Tragedia Orrì. La zia della mamma: Non accuso ma nessuno ha capito

Sonia

Tragedia Orrì. La zia della mamma: Non accuso ma nessuno ha capito

giovedì 19 Febbraio 2015 - 06:45
Tragedia Orrì. La zia della mamma: Non accuso ma nessuno ha capito

Un ferito caricato sull'ambulanza dai medici del 118

Personale del 118 sul luogo dell'intervento

Personale del 118 sul luogo dell’intervento

Punta il dito contro i medici di base che non hanno saputo curare il malessere che stava tormentando sua nipote e si lamenta di alcune frasi utilizzate dalla stampa per descrivere la tragedia.

È una lettera lucida e amara quella inviata ai direttori delle testate giornalistiche sarde dalla zia della 36enne indagata per omicidio volontario aggravato per aver provocato la morte della sua bimba di 3 anni, gettandosi in mare insieme a lei e al figlio di 4 anni venerdì scorso al lido di Orrì , in Ogliastra.

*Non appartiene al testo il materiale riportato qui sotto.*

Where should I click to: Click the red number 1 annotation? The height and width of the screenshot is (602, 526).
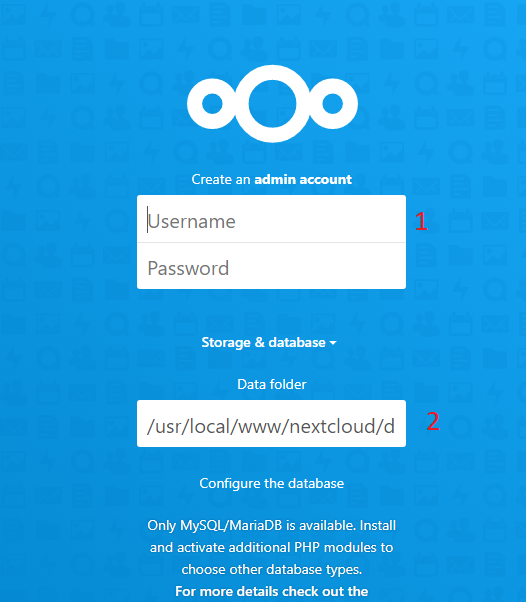[x=421, y=222]

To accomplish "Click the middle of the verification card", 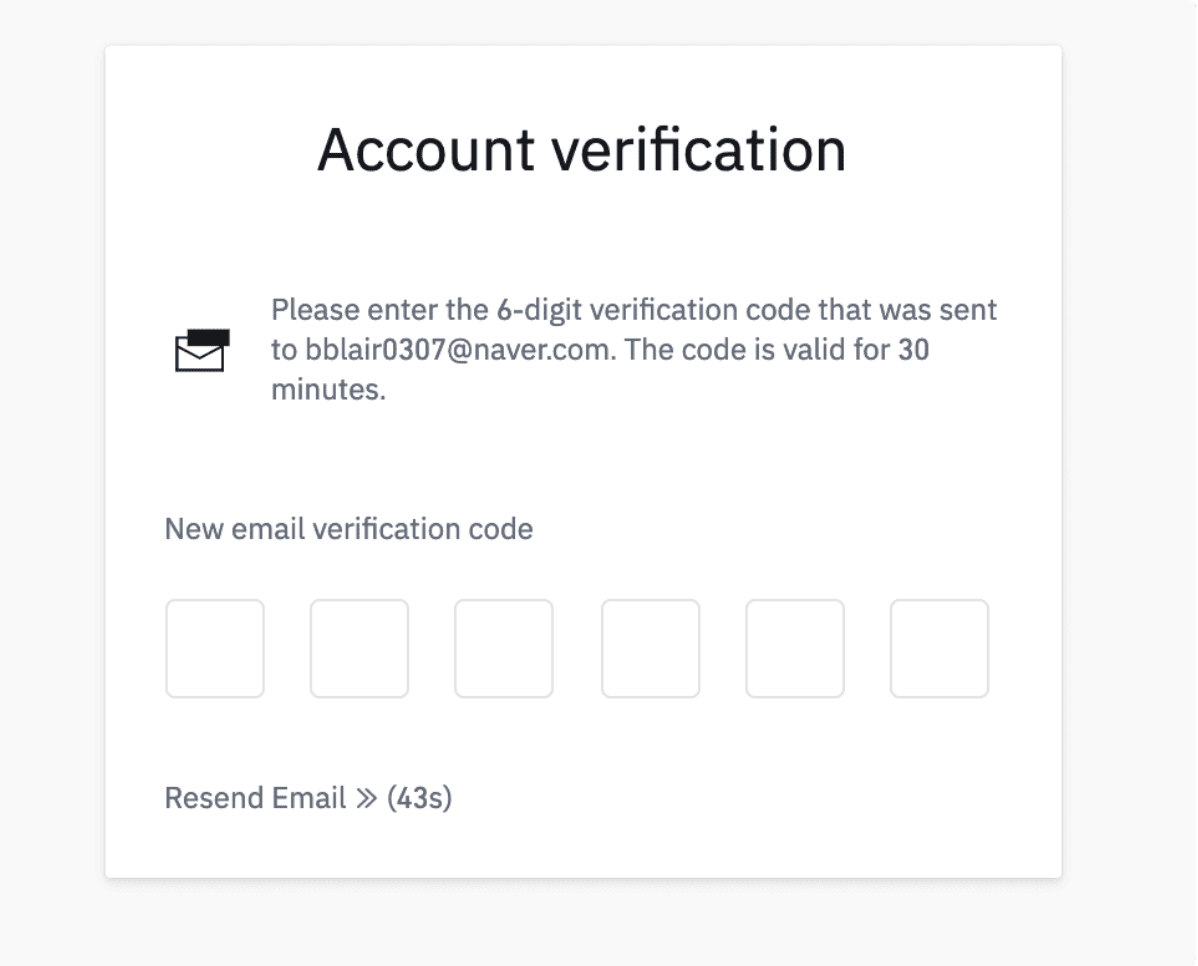I will [x=581, y=460].

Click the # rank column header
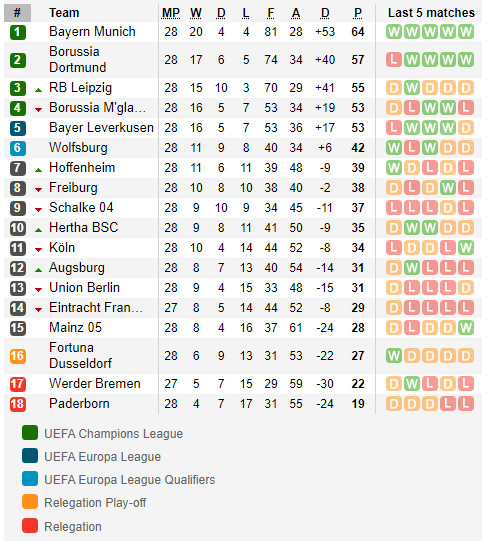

«Comprendiamo il dovere di cronaca, e ringraziamo la sensibilità dei giornalisti, pur lamentando qualche dato impreciso – scrive la zia – e qualche espressione che definirei rozza ma non per questo meno tagliente e feroce».

Nella lettera la parente descrive la giovane mamma: «Mia nipote – dice – è una ragazza solare, generosa, intelligente, schietta ed estroversa. Consapevole, lei e i familiari, del suo malessere fisico, si è rivolta a un medico cercando rimedio. I primi di una lunga lista di medici, compresi quelli dell’ospedale di Nuoro, sono stati i medici di base i quali di volta in volta, a seconda del sintomo, continuavano a prescriverle antibiotici sorvolando e negando, anche dopo il suggerimento della sorella, uno squilibrio ormonale e fisico che segue il parto (depressione post partum) perché, a loro dire, tale sindrome non si presenta a distanza di due anni dal parto». La zia non accusa nessuno ma vuole «mettere in risalto i buchi di una sanità che lascia privi di formazione continua obbligatoria i presidi di base».

E aggiunge: »Mia nipote ha esternato a tutti, medici e parenti, il suo malessere che da fisico si stava tramutando in psichico e finché ha potuto ha cercato rimedio, sostenuta in questo dal compagno e dai familiari stretti che, per educazione e riconoscendosi incompetenti, non hanno voluto mai alzare la voce con i medici di base, anche se, da profani, intuivano che i farmaci prescritti erano inadeguati al malessere di mia nipote».